In this thread (amongst others) it is mentioned that American insurers refuse coverage at all if you have pre-existing conditions. Here in the U.K., private insurers will cover you with specific exceptions for those pre-existing conditions. Why don’t American insurers do the same?

Many do.

Can you be more specific? What question didn’t get answered in that thread?

They don’t do it because they don’t have to do it. In cases where the law does require them to cover pre-existing conditions, they do.

I’m not asking them to cover pre-existing conditions; I’m noting that U.K. insurers simply exclude pre-existing conditions rather then refuse insurance and wondering why American insurers don’t do the same. According to Sir Prize, many do, though that jibes with what I’ve read here and elsewhere.

The US insurers can and have turned down insurance claims because of pre-existing conditions that had nothing to do with the claims being treated.

In general, if you have a pre-existing condition, many insurers will not issue insurance for you at all, and if they do, they won’t cover that particular condition for a year or two.

Oh, now I understand. Thanks.

I can offer several guesses, but I rather someone who KNOWS chime in.

It depends on the condition, which state you reside in, and the insurer. This typically applies to individual coverage, not employer provided insurance, so if your very large company provides you with health insurance you generally do not need to worry about this.

A handful of states restrict pre-existing condition exclusions to one degree or another. Some disallow an insurance company to deny you, but do allow them to charge you more to cover the increased risk your condition brings, although there is generally a limit to how much of a surcharge they can apply. Some states don’t allow you to take health status into consideration at all, like Maryland and their small group coverage, which results in what we call ‘community rating’.

Although it is much less common, sometime the insurer will insure you, but add a rider excluding coverage for any claim relating to your pre-ex, as mentioned above. IE if you come on the books with a broken leg, they will deny any claims you submit related to this condition. Companies typically try to avoid this type of coverage however, as it is much more complicated to administer, and really only possibly for minor conditions. If you have, say, diabetes when you sign up for coverage, which is excluded, and then suffer a heart attack three months later, who’s to say if that attack is related to your diabetes or not? I’m sure the insurer will argue it is the case, even if the doctors disagree.

Pre-ex denials for group coverage are also restricted if you have a history of certifiable insurance coverage, thanks to HIPAA. If you were without insurance for more than 63 days over the past 12-18 months before getting group insurance, the insurer can impose all the usual pre-ex conditions, although if you work for a larger employer it is generally not worth the administrative cost to investigate the health status of every one of your 1,000+ employees. Without insurance for less than 63 days, and your double lung transplant will still be covered, even if scheduled when you did not have insurance.

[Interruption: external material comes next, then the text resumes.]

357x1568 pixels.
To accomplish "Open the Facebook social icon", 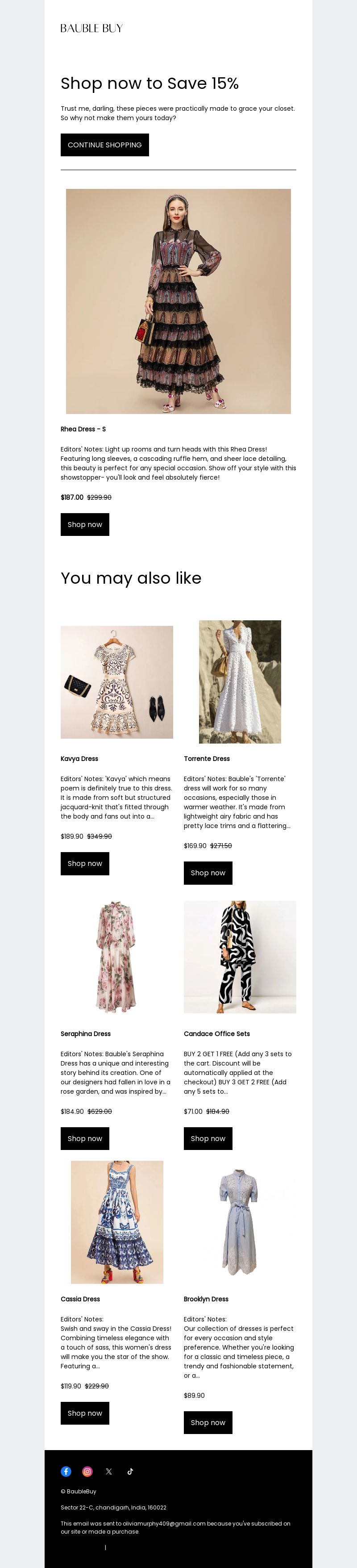I will 66,1471.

Anyway, to sum up, insurers will generally deny you coverage for most of the significant pre-ex conditions if state laws allow them to, simply because you will cost them more than you will pay them in premiums on average. Even if they can charge you more or add a rider instead, lots of times it’s more prudent to deny simply because your claims will have a much higher variance than a healthy person, and it is difficult to completely ‘rider out’ the condition.